Snow sky. Sparrows move through the meadow. A squirrel climbs a witch hazel, seemingly to verify that its pods have expelled all their seeds.
Cool and clear. The witch hazel in front of the living room window, which I haven’t gotten around to pruning out, is already turning gold.
Clear and still. The witch hazel in the garden has just opened its first blooms, spidery petals a far purer yellow than the curling leaves.
Cold rain. A song sparrow sings sotto voce from beside the stream. In the front garden, one last, late blossom glimmers on the witch hazel.
Buds have burst on the witch hazel, leaf-pairs clasped together as if in prayer. Dimly visible in the fog: a crowd of mayapple umbrellas.

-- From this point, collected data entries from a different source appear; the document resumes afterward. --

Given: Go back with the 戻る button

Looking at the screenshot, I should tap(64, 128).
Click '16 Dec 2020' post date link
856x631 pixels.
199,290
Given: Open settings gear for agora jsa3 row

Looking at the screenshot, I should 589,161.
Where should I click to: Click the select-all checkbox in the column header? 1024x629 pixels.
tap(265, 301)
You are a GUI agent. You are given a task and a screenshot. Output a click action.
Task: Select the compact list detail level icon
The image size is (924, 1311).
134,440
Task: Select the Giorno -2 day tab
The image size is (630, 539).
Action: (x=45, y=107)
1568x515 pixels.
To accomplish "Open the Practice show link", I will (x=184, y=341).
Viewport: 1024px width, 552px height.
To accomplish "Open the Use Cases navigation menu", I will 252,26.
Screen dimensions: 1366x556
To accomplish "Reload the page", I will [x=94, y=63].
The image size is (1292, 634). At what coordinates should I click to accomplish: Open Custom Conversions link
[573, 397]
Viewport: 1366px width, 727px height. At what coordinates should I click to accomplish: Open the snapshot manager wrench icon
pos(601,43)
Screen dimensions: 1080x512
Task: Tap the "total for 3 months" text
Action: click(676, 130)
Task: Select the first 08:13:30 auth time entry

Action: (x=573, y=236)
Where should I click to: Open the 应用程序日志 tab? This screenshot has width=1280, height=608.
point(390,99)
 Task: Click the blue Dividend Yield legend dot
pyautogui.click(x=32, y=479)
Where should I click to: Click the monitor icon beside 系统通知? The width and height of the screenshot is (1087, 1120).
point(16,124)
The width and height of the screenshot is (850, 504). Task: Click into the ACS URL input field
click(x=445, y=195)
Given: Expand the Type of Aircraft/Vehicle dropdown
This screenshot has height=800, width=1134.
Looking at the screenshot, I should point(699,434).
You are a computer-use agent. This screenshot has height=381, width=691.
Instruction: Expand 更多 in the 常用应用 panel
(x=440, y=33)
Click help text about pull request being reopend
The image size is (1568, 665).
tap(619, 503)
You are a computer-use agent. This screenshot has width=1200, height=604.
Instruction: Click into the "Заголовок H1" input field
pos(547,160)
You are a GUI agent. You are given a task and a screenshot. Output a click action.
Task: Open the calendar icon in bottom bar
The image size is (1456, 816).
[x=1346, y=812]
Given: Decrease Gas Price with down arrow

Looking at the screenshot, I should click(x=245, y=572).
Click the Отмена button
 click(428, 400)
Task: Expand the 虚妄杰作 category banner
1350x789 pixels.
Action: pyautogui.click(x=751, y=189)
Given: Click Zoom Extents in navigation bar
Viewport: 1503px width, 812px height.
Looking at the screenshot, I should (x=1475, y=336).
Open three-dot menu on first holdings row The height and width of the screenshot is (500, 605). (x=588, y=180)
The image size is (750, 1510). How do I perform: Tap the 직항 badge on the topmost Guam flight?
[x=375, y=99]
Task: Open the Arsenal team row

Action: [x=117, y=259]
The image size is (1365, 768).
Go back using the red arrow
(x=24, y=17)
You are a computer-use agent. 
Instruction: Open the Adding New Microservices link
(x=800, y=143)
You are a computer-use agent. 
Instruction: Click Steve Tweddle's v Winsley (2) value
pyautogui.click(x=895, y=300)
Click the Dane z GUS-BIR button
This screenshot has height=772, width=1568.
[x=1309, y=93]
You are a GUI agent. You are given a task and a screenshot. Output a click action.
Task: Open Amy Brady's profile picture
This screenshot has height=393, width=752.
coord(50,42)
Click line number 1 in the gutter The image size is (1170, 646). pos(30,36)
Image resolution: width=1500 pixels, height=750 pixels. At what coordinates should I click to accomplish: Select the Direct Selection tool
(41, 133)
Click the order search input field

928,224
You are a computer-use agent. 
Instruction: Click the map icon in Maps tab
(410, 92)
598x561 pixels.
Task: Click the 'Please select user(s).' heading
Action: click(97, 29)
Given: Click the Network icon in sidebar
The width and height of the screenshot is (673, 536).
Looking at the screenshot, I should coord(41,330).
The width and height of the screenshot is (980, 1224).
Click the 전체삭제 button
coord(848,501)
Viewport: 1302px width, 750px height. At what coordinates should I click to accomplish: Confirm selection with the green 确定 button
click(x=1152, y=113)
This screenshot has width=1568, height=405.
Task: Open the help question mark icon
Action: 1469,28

Another foggy morning. Beneath the orange leaves of the witch hazel in my garden, yellow blossoms are beginning to let down their wild hair.
The all-night rain has stripped the leaves off the witch hazel, revealing the flowers, some clutching raindrops in their pale skinny petals.
The red porch floor is pocked with yellowish green pollen. In the garden, a red crabapple petal is plastered to a witch hazel leaf.
Parallel bands—old contrails—score the northeast sky. In the front garden, I spot a mantis egg case sparkling high in the witch hazel.
The witch hazel beside the house is yellow with old leaves and new flowers. Chickadees forage along the woods’ edge—wistful two-note songs.
Up in the woods, one witch hazel has already leafed out—a green flame. The rumble of a pickup approaching then failing to appear.
A hard frost softens the edges of leaves and blades of grass. The witch hazel blossoms beside the house have curled into woolly fists.
Spots of red in the garden: old leaves on the evening primroses, new leaves on the witch hazel, which seems to be having a prolonged spring.
I pick the last few unsplit witch hazel nuts in my garden, hoping I can witness their famed explosions. I line them up on top of my monitor.